Otoritas pajak sebelumnya telah memberikan relaksasi satu bulan dari jadwal normal 31 Maret 2026 dengan menghapus sanksi denda bagi pelapor hingga April. Berdasarkan data yang dilansir dari Ekonomi, total SPT yang masuk per 30 April pukul 12.00 WIB mencapai 12,6 juta berkas atau 84 persen dari target.
Dirjen Pajak Kemenkeu Bimo Wijayanto memberikan perumpamaan bagi wajib pajak orang pribadi yang tetap terlambat meskipun periode pelaporan sudah diperpanjang satu bulan penuh. Penegasan ini disampaikan saat memantau proses pelaporan pajak di Jakarta.
"Sayang sekali, untuk orang pribadi kan sudah kami tambah satu bulan. Berarti itu kalau jadi murid, itu murid yang failed kuliahnya, karena enggak submit tugas walaupun sudah diperpanjang satu bulan," terangnya di KPP Madya Jakarta Pusat, Kamis (30/4/2026).
Bimo menjelaskan bahwa pihaknya tidak dapat memberikan pelonggaran tambahan bagi wajib pajak perorangan tahun ini. Pelanggar akan dikenakan sanksi denda sebesar Rp100.000 sebagaimana diatur dalam Undang-Undang tentang Ketentuan Umum dan Tata Cara Perpajakan (UU KUP).
"Ya mohon maaf, denda enggak besar.

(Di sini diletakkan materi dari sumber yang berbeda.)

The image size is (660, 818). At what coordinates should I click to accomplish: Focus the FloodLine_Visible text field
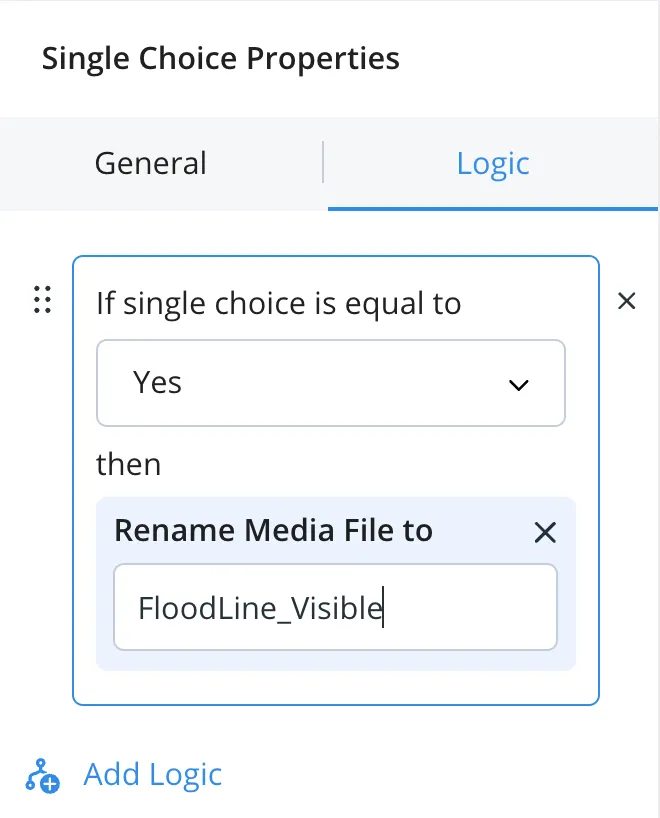coord(335,607)
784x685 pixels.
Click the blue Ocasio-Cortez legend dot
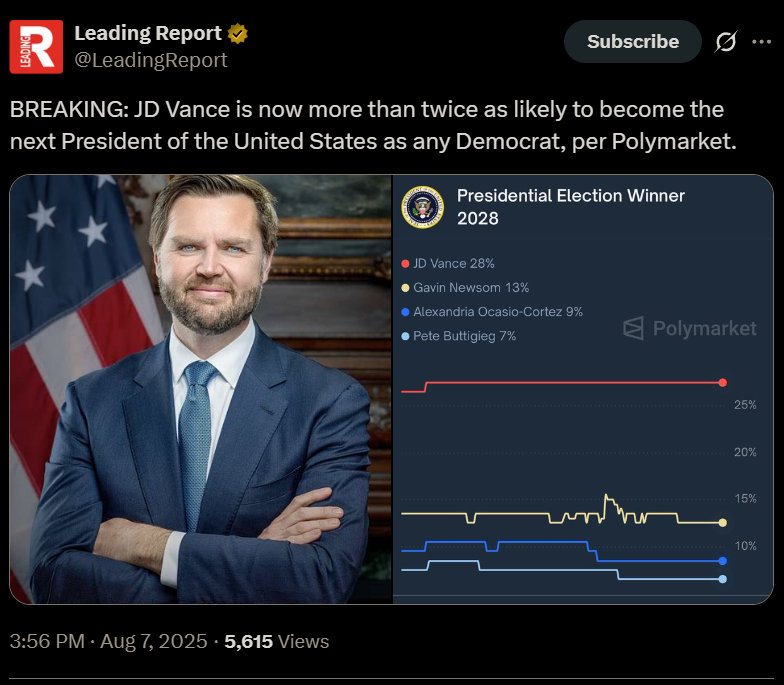click(405, 312)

Silakan dibaca di undang-undang," tutur Bimo.
Berbeda dengan wajib pajak orang pribadi, pemerintah memberikan relaksasi kepada wajib pajak Badan yang seharusnya berakhir pada hari ini. Menteri Keuangan Purbaya Yudhi Sadewa menyetujui perpanjangan batas akhir pelaporan SPT Badan hingga 31 Mei 2026 setelah mempertimbangkan ribuan permohonan.
Keputusan tersebut diambil setelah Ditjen Pajak menerima aspirasi dari sekitar 4.000 pihak, mulai dari asosiasi usaha hingga konsultan pajak. Otoritas kini tengah menyiapkan aturan resmi terkait perpanjangan periode pelaporan untuk wajib pajak badan tersebut.
"Jadi kami pertimbangkan betul. Kami hitung betul dengan kerangka kesiapan penerimaan yang memang harus kami capai di April ini, maka tadi arahan Pak Menteri [Keuangan] untuk relaksasi laporannya itu insyaallah akan segera kami rilis," tuturnya.
Meskipun ada relaksasi pelaporan, Ditjen Pajak masih mengkaji pengaruh kebijakan ini terhadap capaian penerimaan negara pada April 2026. Hingga 29 April, pertumbuhan penerimaan pajak tercatat masih positif di angka 18 persen secara tahunan.
"Jadi sampai 29 April kemarin itu pertumbuhan masih sangat positif di atas 18%, Januari sampai 29 April. Nah 30 April ini kami harus pastikan supaya sesuai dengan target," tuturnya.